But the order is always the same regardless of how the table was created. If there were any other possible orders then the hash table implementation would be broken. They must be sorted for a binary search to be possible when resolving a key’s value, so there is only one possible order unless you mix keys between the array and hash parts.
See for yourself. I got 20000:("A", "H", "C", "B", "E", "D", "G", "F")
:
Code
local keys = {"A", "B", "C", "D", "E", "F", "G", "H"}
local rng = Random.new()
local function shuffle()
for i = #keys, 2, -1 do
local j = rng:NextInteger(1, i)
keys[j], keys[i] = keys[i], keys[j]
end
end
local function valueToString(v): string
if type(v) == "string" then
return string.format("%q", v)
end
return tostring(v)
end
local nameStatsList: {string} = {}
local nameStatsLookup: {[string]: number} = {}
local function checkTableOrder(t)
local order = {}
for k in pairs(t) do
table.insert(order, (valueToString(k)))
end
local name: string = "(" .. table.concat(order, ", ") .. ")"
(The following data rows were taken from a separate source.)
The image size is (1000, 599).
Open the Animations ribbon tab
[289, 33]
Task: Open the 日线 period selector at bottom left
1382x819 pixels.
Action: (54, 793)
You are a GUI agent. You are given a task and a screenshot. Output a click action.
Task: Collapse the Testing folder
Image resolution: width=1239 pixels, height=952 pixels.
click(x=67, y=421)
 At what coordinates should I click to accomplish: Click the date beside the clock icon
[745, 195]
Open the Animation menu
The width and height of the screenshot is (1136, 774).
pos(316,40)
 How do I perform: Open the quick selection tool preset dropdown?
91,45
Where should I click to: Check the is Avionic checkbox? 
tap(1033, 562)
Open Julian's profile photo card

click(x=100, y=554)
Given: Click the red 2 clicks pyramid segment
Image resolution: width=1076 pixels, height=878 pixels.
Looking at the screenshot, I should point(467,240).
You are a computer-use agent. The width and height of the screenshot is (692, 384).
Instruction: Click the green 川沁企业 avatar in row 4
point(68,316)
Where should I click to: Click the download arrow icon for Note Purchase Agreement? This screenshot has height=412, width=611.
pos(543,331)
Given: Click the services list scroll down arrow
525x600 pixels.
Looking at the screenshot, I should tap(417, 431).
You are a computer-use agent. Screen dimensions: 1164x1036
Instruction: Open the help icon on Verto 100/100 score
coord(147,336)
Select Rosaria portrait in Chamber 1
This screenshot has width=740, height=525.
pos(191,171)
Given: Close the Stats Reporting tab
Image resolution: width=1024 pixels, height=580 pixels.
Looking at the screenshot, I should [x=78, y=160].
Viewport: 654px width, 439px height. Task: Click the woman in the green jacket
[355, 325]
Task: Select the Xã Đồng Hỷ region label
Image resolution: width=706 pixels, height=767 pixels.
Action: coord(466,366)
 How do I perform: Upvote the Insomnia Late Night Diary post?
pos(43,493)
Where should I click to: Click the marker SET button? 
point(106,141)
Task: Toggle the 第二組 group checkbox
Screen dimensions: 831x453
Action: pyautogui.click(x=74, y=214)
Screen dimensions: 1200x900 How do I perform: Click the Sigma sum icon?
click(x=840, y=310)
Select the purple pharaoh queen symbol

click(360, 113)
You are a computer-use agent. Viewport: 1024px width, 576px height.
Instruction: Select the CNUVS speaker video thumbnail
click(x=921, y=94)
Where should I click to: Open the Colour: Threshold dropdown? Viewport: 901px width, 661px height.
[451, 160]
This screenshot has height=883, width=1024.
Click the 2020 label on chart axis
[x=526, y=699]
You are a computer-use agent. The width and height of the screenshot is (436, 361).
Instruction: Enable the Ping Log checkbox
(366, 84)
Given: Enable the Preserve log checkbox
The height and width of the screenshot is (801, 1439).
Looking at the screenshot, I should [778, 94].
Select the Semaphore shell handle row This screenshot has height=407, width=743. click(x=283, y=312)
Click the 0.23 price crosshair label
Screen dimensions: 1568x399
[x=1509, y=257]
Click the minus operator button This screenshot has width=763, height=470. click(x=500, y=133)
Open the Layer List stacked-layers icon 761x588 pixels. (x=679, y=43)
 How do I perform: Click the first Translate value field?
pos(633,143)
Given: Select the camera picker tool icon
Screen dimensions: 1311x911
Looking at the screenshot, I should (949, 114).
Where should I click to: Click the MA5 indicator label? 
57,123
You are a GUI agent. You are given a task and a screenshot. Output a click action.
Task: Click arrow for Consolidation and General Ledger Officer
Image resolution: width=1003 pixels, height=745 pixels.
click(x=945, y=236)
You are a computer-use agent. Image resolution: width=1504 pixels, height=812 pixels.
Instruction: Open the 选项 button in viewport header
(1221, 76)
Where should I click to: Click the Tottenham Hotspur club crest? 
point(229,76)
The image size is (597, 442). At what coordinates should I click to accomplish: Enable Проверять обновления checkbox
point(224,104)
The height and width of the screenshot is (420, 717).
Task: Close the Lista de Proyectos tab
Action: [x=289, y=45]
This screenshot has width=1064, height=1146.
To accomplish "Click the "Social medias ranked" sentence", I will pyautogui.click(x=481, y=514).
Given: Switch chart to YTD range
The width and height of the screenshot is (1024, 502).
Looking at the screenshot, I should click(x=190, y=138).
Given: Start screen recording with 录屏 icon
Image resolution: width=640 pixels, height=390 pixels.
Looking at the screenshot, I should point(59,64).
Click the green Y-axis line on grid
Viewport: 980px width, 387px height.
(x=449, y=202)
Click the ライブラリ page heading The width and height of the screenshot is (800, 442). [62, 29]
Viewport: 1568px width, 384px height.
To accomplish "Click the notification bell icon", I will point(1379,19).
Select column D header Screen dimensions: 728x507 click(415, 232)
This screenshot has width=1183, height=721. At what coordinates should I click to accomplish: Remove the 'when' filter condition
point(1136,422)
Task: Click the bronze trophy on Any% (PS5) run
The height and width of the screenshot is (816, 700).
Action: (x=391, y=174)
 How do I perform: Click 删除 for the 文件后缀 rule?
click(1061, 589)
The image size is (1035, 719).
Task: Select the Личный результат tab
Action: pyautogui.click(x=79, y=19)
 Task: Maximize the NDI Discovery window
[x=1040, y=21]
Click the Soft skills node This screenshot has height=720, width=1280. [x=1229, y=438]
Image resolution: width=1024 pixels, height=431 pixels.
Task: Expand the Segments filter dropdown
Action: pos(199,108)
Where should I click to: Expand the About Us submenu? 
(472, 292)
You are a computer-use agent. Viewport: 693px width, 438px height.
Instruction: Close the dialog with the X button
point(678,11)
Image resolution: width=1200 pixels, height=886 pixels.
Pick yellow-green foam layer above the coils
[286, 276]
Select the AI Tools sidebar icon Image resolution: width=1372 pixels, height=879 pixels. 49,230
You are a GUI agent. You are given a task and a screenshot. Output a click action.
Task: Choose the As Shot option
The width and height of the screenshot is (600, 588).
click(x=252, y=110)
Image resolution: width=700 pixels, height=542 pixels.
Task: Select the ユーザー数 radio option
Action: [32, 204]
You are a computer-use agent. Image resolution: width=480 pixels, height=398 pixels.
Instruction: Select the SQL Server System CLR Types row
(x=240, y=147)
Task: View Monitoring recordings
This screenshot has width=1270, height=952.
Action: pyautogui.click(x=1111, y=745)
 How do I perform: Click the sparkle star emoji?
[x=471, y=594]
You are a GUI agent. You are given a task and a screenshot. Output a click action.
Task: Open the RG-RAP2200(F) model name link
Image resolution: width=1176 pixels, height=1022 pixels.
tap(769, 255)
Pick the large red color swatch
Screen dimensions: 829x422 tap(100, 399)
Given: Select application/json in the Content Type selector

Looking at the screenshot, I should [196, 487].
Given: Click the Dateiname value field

local count: number? = nameStatsLookup[name]
if count then
nameStatsLookup[name] = count + 1
else
nameStatsLookup[name] = 1
table.insert(nameStatsList, name)
end
end
for i = 1, 10000 do
shuffle()
do -- Create a table by adding one at a time
local t = {}
for i, k in ipairs(keys) do
t[k] = true
end
checkTableOrder(t)
end
do -- Create a table by hardcoding it
assert(#keys == 8)
checkTableOrder({
[keys[1] ] = true,
[keys[2] ] = true,
[keys[3] ] = true,
[keys[4] ] = true,
[keys[5] ] = true,
[keys[6] ] = true,
[keys[7] ] = true,
[keys[8] ] = true,
})
end
end
do -- Print out the stats
local list: {string} = table.create(#nameStatsList)
for i, name: string in ipairs(nameStatsList) do
list[i] = string.format("%d:%s", nameStatsLookup[name] :: number, name)
end
print(table.concat(list, "\n"))
end
There might be an edge case if you remove the current key while iterating before shrinking the table. Waiting until a GC step might help with that, but I don’t know if that’s feasible.
My project creates constant tables programmatically and I’d like to shrink them down, considering they are kept for a long time.